Serie di compiti
1 – Elenca tutte le parole o frasi che il brano sul fenomeno Morel a Lugano riporta tra virgolette basse (« »).
2 – Aggiorna i record nel tratto che va dalla riga con "Task: Click the blue plus icon" fino alla riga con "Action: [x=44, y=292]", sostituendo "icon" con "button" e lasciando invariato tutto il resto. Riporta solo queste righe.

Brano fornito
========================================================================
Già solo ciò merita una mensione :la distruzione dello stabile è stato il movente che ha spinto il gruppo d’interesse dietro all’operazione immobiliare a concedere gli spazi ai «Morellini». Con tutta probabilità è una prima – forse non solo di questo millennio ma assoluta – per Lugano. Una cordata di imprenditori, privati quindi, hanno permesso a più individui di vivere un’esperienza artistica in un medio periodo calcolabile in anni.

Questo modo di fare impresa, stringendo l’occhiolino alla cultura dal basso è stata la prima peculiarità del fenomeno Morel. Proseguiamo.

Chi/cosa erano questi bohémiens surf-rockettari ? Ecco alcune definizioni raccolte per la stesura di questo articolo :

Secondo alla gentile Signora ottantenne che solertemente allertava i tutori dell’ordine a settimane alterne, essi erano la « Quinta colonna comunista che prevarica i Luganesi portandoli all’empietà, facendo rivoltare nella tomba il Signor Morel».

Per qualche municipale essi erano la «scusa buona per liberarsi di un gruppo di lavativi lungo il Cassarate» ; paradossalmente alcuni giovani dicevano « Un centro sociale però pulito ! Non brozzo come quell’altro !».

Un’altra definizione gettonata, direi in zona cristiano-conservatrice era «bambini ricchi che giocano a fare i poveri per moda»

Ovvero una grande incomprensione generale.

A differenza della signora che ci ha gentilmente fornito la prima definizione, chi vi scrive non ha conosciuto il Signor Morel. È però certo, che per aprire il primo autosalone del Ticino doveva essere un visionario, e visto pure come folle per l’epoca (Cari colleghi del Corriere : quando avete scritto che ci sarebbero state tre dozzine di auto per la fine secolo XX avete toppato alla grande!).

L’intenzione di alcuni municipali è stata quella di sfruttare l’esperienza Morel per delegittimare l’autogestione in Lugano.  Qui bisogna dire che il collettivo di via Adamini ha cavallerescamente obbiettato non chinandosi a certi giochini, anche quando venivano ventilate ammende per svariate decine di migliaia di franchi  e anche considerando che, a ben vedere, l’autogestione ( o meglio, alcuna dubbia fauna che se ne erige custode e guardiana) è concausa della politica avversa a esperienze come quella appena conclusa.
========================================================================
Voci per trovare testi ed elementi
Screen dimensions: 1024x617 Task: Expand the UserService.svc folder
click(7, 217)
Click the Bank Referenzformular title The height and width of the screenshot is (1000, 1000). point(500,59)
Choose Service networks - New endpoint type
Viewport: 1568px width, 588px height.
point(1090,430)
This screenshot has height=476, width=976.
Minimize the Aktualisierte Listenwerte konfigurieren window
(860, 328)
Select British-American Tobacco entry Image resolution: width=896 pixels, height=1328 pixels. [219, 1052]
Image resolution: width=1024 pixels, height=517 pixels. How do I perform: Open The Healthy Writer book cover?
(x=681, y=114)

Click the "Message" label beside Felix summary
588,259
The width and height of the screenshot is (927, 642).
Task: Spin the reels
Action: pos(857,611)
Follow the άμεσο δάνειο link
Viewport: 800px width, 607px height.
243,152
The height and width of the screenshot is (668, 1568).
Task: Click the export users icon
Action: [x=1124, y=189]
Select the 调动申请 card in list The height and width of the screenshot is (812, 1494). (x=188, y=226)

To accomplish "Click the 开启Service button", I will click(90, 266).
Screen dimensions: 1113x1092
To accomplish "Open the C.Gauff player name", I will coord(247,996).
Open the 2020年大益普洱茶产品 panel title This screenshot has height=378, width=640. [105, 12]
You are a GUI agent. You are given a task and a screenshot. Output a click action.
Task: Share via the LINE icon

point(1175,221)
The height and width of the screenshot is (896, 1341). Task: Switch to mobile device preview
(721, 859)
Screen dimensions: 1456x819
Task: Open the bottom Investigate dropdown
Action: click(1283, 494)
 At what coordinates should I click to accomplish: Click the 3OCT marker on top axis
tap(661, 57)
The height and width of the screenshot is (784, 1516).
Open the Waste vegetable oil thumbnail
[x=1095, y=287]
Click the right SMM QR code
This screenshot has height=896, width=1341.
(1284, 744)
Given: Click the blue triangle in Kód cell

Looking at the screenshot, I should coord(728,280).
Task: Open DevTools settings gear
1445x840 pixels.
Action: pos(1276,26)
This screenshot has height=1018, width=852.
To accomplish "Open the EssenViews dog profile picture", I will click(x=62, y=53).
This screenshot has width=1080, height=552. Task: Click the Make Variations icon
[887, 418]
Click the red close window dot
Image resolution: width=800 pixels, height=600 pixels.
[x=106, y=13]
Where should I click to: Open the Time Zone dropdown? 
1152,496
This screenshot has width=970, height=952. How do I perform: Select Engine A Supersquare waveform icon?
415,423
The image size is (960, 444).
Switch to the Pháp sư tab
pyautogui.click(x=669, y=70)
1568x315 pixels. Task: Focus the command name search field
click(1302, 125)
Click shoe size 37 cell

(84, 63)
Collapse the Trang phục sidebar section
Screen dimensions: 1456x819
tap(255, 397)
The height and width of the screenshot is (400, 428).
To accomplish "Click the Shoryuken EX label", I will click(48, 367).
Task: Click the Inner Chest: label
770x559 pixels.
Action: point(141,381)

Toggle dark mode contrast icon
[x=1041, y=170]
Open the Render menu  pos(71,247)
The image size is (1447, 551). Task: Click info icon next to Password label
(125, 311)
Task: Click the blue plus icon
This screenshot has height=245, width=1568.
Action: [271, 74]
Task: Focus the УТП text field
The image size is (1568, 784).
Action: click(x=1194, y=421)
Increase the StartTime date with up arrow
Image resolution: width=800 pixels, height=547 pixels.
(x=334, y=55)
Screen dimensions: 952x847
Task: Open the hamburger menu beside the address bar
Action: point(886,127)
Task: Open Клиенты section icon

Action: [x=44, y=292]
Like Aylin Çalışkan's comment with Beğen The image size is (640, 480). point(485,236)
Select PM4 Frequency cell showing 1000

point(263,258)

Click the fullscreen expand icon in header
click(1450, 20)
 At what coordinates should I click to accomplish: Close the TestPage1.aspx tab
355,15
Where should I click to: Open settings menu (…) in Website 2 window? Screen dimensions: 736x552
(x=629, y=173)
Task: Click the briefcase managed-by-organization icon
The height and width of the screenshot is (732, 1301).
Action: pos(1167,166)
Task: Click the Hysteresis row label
========================================================================
Soluzioni dell'esercizio
1 –
- «Morellini»
- «Quinta colonna comunista che prevarica i Luganesi portandoli all’empietà, facendo rivoltare nella tomba il Signor Morel»
- «scusa buona per liberarsi di un gruppo di lavativi lungo il Cassarate»
- «Un centro sociale però pulito ! Non brozzo come quell’altro !»
- «bambini ricchi che giocano a fare i poveri per moda»

2 –
Task: Click the blue plus button
This screenshot has height=245, width=1568.
Action: [271, 74]
Task: Focus the УТП text field
The image size is (1568, 784).
Action: click(x=1194, y=421)
Increase the StartTime date with up arrow
Image resolution: width=800 pixels, height=547 pixels.
(x=334, y=55)
Screen dimensions: 952x847
Task: Open the hamburger menu beside the address bar
Action: point(886,127)
Task: Open Клиенты section button

Action: [x=44, y=292]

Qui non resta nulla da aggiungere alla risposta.